◆ **PROBLEM A**
Repeat the text on Europe's housing crisis word for word, from "One of Europe’s" to "facing their constituencies.".
◆ **PROBLEM B**
Answer these from the text on Europe's housing crisis:
(i) In which city did anti-immigrant riots break out last fall?
(ii) In the poll held before the European Parliament election, who listed housing as one of the most important issues?
(iii) About what share of homes in the US are considered vacant?

◆ **TEXT**
..............................

The Continent’s housing crisis has gone from being a slow burn to a four-alarm fire — but some countries are handling it better than others.
One of Europe’s long-simmering political frustrations is suddenly boiling over.
From Lisbon to Łódź, voters are angry about the lack of affordable housing. Anti-immigrant riots broke out in Dublin last fall, fueled in part by claims that the Irish capital’s limited public housing was being given to foreigners. Meanwhile, in cities like Lisbon, Amsterdam and Milan, thousands of protesters have taken to the streets to denounce the lack of affordable homes.
In a poll ahead of last week’s far-right surge in the European Parliament election, the Continent’s mayors listed housing as one of the most important issues facing their constituencies.
About 10% of homes in the US are considered vacant, 5.5% in UK, 18% in Europe. 0.02% of the US population is homeless, I believe it’s 0.006% in UK, 0.07-0.33% in European countries.

..............................

◆ **EXCERPTED RECORDS**

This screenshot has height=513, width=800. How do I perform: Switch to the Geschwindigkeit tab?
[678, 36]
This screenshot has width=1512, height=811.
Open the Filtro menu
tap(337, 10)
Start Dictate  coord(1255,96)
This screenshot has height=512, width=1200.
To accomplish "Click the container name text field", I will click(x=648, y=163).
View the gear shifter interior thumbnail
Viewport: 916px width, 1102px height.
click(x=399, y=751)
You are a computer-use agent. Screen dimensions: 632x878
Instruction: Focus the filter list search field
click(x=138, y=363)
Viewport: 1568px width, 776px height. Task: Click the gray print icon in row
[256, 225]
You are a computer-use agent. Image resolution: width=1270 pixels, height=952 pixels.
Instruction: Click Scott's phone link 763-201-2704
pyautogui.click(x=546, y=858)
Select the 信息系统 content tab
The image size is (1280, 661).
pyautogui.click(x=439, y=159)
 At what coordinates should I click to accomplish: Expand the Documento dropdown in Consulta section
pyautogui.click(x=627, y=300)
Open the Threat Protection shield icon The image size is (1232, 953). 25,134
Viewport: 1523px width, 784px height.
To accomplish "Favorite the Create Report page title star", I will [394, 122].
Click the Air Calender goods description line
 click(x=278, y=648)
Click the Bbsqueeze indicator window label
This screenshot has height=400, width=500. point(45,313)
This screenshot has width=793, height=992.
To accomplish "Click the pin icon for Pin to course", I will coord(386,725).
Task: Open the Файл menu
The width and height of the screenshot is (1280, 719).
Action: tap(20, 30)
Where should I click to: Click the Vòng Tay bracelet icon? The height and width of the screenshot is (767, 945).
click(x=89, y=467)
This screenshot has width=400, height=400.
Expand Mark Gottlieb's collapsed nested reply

..............................

◆ **TASK ANSWER A**
One of Europe’s long-simmering political frustrations is suddenly boiling over.
From Lisbon to Łódź, voters are angry about the lack of affordable housing. Anti-immigrant riots broke out in Dublin last fall, fueled in part by claims that the Irish capital’s limited public housing was being given to foreigners. Meanwhile, in cities like Lisbon, Amsterdam and Milan, thousands of protesters have taken to the streets to denounce the lack of affordable homes.
In a poll ahead of last week’s far-right surge in the European Parliament election, the Continent’s mayors listed housing as one of the most important issues facing their constituencies.

◆ **TASK ANSWER B**
(i) Dublin
(ii) The Continent's mayors
(iii) About 10%